The lone film poster used to be one of the most direct artistic expressions in the public sphere. Nowadays, campaigns consisting of multiple teasers, character posters, theatrical one-sheets, localized variants, festival posters, collectors’ editions, and digital-only posters have become integral to many movie-marketing efforts. This episode highlights several good examples of this evolution.
LA 92 proves that all you need is a strong, memorable image. The documentary shines a light on how the killing of Rodney King by Los Angeles police officers led to the LA Uprising twenty-five years ago. The designer(s) resisted the urge to bludgeon the viewer with images of protesting people or confrontations with the police. Instead, the poster shows the Los Angeles skyline shrouded in an acrid smoke that turns all color into shades of despair. In the bottom left corner stands a lone palm tree, its crest ablaze—an understated but powerful image that effectively gets the message across.
While downplayed, the typography is sophisticated. The transparent big LA 92, set in Verlag, lets the smoke emanating from the palm tree shine through. There’s nothing special about the centered lockup at the top, but check out the position of the “Coming soon” at bottom left. The MIN sequence is evenly spaced around the tree trunk, with the I dead in the center. This kind of attention to detail makes me feel all warm and fuzzy inside. Agenda would be a great alternative typeface choice.
Restless Creature: Wendy Whelan
The poster for the documentary Restless Creature: Wendy Whelan is a no-brainer. Capturing an exceptional dancer mid-movement invariably produces images of singular impact and grace. Photographer Paul Kolnik immortalizes a classic gravity-defying ballet pose. The typography, however, elevates the design to a higher level. Set as a compact block, the extra-condensed letterforms huddle neatly under Whelan’s outstretched leg. Their elongated shapes mirror the vertical motion of her body, almost literally supporting her leg.
These shapes, known as skyline faces, originated in wood type for situations where letters needed to be as tall as possible but had only a modest line length to work with. David Berlow’s Titling Gothic FB has Skyline styles, and the Extra Compressed widths of Bureau Grot serve the same purpose. Empire offers an alternative with contrast, while Agency Compressed is confidently squarish.
By contrast, Sleight demonstrates how excellent photography can be diminished when typography doesn’t utilize an image to its full potential. In this action sci-fi drama, a young street magician is forced to draw on his exceptional magical and mental abilities to save his kidnapped sister. The moody backlit portrait of the young man, haloed by a lovely lens flare, is just gorgeous. My reservations about the typographic lock-up in Blood & Chocolate’s theatrical one-sheet are admittedly very personal. Granted, the centered approach is a valid solution. But when you analyze the photograph, you notice a clear light/dark division in the bottom half that just begs to be used as an anchor for the text. Having the type aligned left along that division line would have been more in tune with the image.

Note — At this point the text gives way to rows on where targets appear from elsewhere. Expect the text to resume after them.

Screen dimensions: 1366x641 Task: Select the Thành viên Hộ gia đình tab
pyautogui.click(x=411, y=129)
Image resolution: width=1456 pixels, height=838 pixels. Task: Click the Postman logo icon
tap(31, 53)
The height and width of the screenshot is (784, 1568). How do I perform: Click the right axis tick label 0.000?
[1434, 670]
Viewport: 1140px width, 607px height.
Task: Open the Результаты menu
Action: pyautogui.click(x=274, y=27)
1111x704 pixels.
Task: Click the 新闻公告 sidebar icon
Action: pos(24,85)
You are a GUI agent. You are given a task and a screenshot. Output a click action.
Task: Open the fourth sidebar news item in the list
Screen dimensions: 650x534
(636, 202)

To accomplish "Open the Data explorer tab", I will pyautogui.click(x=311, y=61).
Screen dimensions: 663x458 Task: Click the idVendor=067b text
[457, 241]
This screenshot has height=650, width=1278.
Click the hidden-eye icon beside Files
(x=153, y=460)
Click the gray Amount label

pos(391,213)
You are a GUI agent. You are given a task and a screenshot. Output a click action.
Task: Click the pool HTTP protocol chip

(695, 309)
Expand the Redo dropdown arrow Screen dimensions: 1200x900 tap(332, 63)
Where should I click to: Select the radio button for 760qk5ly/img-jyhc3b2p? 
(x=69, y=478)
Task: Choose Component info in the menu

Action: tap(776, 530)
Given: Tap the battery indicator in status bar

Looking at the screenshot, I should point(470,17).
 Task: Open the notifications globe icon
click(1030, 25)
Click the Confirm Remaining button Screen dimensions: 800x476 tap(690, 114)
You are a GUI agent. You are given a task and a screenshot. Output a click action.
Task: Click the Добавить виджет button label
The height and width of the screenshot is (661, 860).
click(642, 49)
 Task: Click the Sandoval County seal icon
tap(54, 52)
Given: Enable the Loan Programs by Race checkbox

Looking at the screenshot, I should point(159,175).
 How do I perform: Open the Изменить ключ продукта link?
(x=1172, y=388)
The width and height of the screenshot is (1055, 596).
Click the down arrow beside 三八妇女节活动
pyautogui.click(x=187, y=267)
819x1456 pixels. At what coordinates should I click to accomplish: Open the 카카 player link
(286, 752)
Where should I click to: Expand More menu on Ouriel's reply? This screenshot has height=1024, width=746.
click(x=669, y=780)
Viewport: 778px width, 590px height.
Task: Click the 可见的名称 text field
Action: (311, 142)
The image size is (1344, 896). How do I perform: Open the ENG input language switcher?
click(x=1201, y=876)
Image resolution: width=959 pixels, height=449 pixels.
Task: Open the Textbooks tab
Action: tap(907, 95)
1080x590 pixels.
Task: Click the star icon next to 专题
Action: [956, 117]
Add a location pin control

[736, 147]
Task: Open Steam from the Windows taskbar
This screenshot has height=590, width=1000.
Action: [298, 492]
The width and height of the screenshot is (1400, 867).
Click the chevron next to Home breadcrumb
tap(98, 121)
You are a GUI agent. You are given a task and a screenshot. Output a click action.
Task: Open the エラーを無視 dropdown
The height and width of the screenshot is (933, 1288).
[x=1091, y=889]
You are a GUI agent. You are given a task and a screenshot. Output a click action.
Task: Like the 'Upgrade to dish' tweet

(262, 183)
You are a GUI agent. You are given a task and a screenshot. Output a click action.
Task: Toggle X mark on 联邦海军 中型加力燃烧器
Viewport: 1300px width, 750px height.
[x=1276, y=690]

The typeface is Kabel Black. CJ Dunn drew inspiration from geometric sans faces from the same time period in crafting Dunbar, which comes in two display cuts and a text version designed for contemporary use.
A wonderful interaction is at play between the photography and typography in the poster for Burden, a probing documentary on the maverick artist who took creative expression to an extreme and risked his life in the name of art. Chris Burden seems to make the block of type levitate between his fingers by sheer willpower, sparks flying in all directions. The tension in this mesmerizing photograph is almost unbearable; Burden’s calm, meditative expression offsets the lethal force of the crackling electricity.
Futura Extra Bold, one of the most overused typefaces in poster design, has been used to set Burden’s name. Miles Newlyn offers a welcome alternative: New Hero adds a contemporary crispness to the geometric sans model, with an extended character set that includes the Greek and Cyrillic alphabets.
A minimal customization can go a long way toward turning a plain typographic treatment into something special. The theatrical one-sheet for the Dutch family drama Violet shows a close-up portrait of fifteen-year-old Jesse, who witnessed the stabbing of his friend and is now confronted by his family and cohorts from his BMX riders crew. The rawness of Jesse’s emotions is almost palpable in this unvarnished photograph.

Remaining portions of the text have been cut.